Listing from a pointing dataset:
begin
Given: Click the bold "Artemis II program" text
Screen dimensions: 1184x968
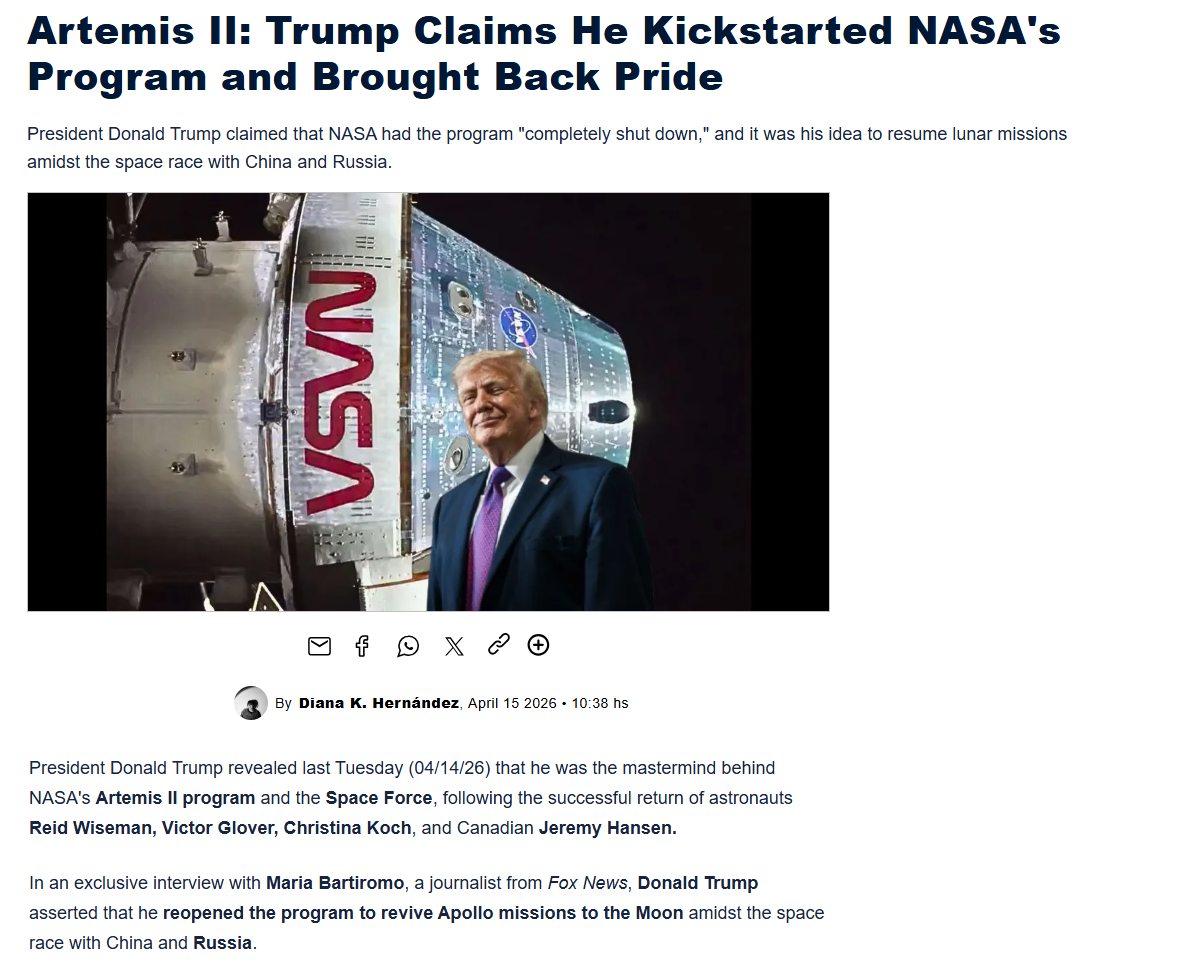Looking at the screenshot, I should (x=175, y=798).
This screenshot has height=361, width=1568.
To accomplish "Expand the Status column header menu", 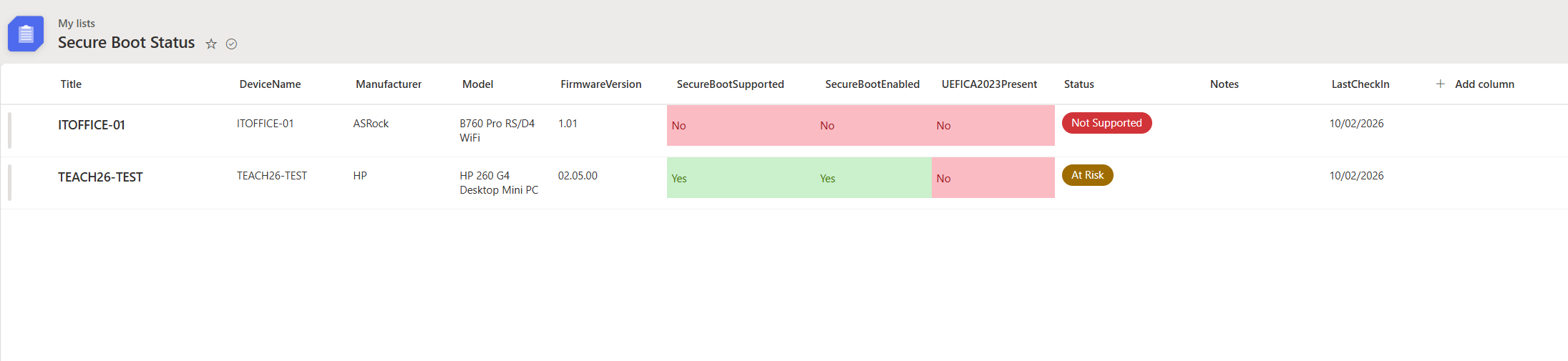I will pyautogui.click(x=1078, y=84).
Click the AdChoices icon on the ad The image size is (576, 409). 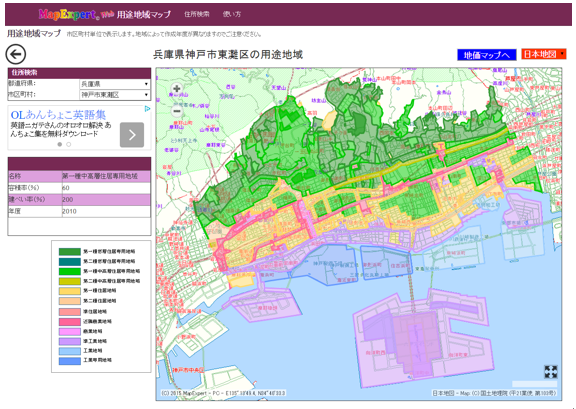(147, 109)
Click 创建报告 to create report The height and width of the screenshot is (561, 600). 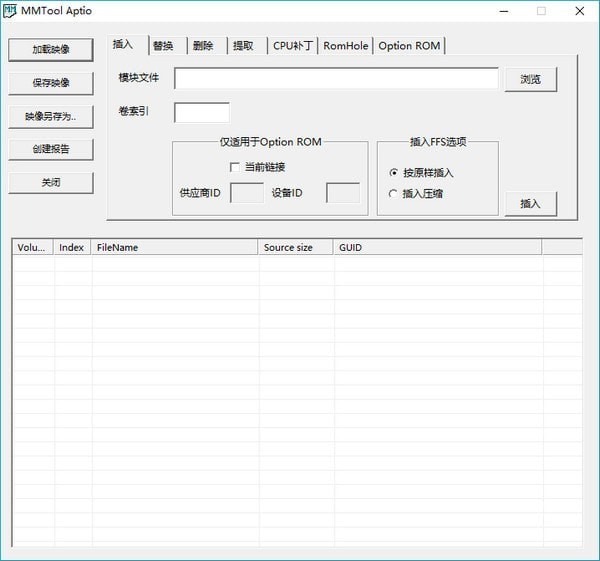pyautogui.click(x=51, y=149)

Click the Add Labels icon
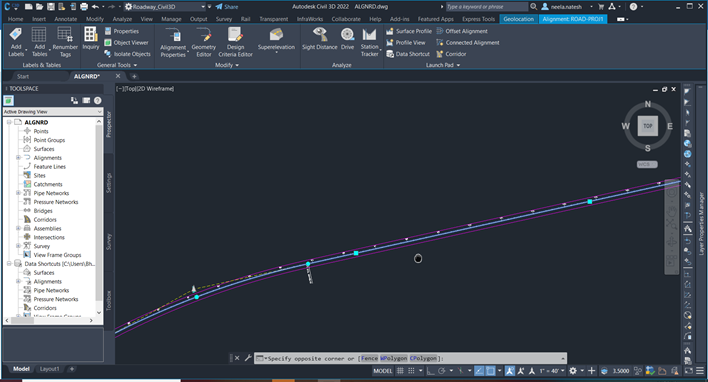click(16, 42)
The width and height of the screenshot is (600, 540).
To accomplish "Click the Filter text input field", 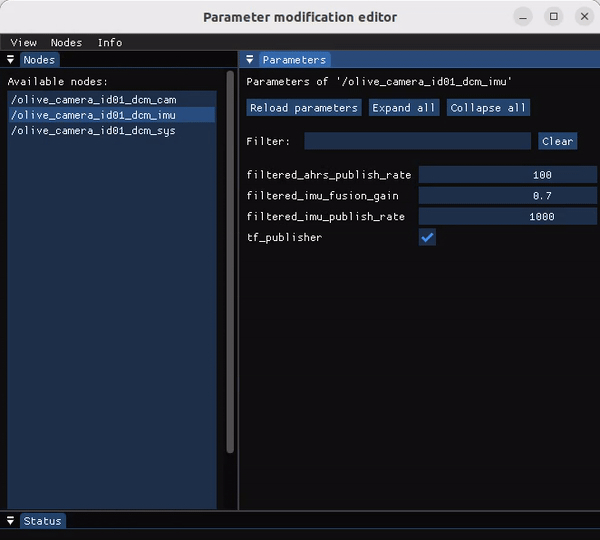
end
## [Description of the task]
Recast the lines from the one containing "The width and" through the end of the listing, inclusive, as a numbered list without blank lines. Leave the pictures out.

## [Response to this exercise]
1. The width and height of the screenshot is (600, 540).
2. To accomplish "Click the Filter text input field", 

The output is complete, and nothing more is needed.